Comment by ubernostrum
7 years ago
That is one thing I dislike about sites that show no loading bar. On a slow connection it's impossible to tell if the page is still loading or already failed.
Web browsers have progress bars.
I think your complaint is with "sites" that just serve a JS payload and then load "the real site" entirely from requests made by JS. Turns out if you generate and serve actual HTML, you get a progress bar for free!
I don't know why every thread about Web applications needs someone to tell me that technically HTML was just designed to be a document format. OK, great, now it isn't just that.
First someone states that the way web sites work now sucks. Then the next person states, ‘Well we used to build sites this way and then it doesn’t suck’. And then the next person comes in saying ‘well that just isn’t the way we build sites now’.
If that isn’t the way we build sites now, either change the way we build sites or accept that it sucks. But this is Hacker News so we’re supposed to think about different ways to build sites than what we do now.
It's just... what's the point of talking to anyone who will listen about how HTML was designed for hypertext? Yes, we all know that. Today the world's most-popular Web sites include YouTube and Facebook. We aren't going back.
This a (mostly) solved problem. With Server Side Rendering the html payload delivers what the client side is would have rendered. The client side js takes over rendering after it loads.
He did not say that. Generating the HTML for the initial page load server-side does not make HTML "just a document format". It improves loading and search-friendliness of your web site.
That’s true, but I can mention several online stores that do this. Even on a good network the site remains blank for seconds at times. If they at least served me a logo I’d know the site wasn’t dead!
> I can mention several online stores that do this
I would like to hear which ones they are, that I may try them.
I solved this in a react app I’m working on by overriding XMLHttpRequest.prototype.open to listen for the request lifecycle events and update a global “percent loaded” used to render a progress bar at the top of the page.

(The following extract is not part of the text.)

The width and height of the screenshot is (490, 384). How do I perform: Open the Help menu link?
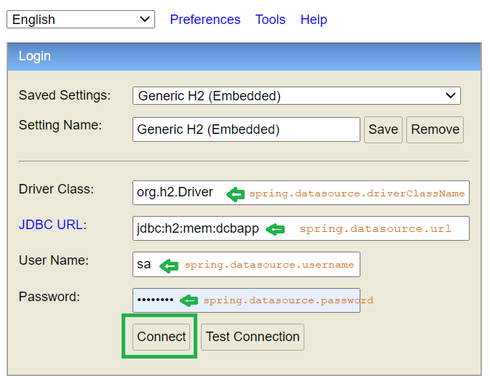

It’s far from perfect but is at least a good enough heuristic for the user to know when the page is loading a request.
Try to load an AMP page with JavaScript turned off. It can take many seconds, and there is no loading indicator.
JS lets you easily implement bars that do reflect progress.
Turn on the animation => start an async action (e.g. a database call) => end the animation. An error occured? Show the error. Here, simple and informative to the user - and much better than raw html.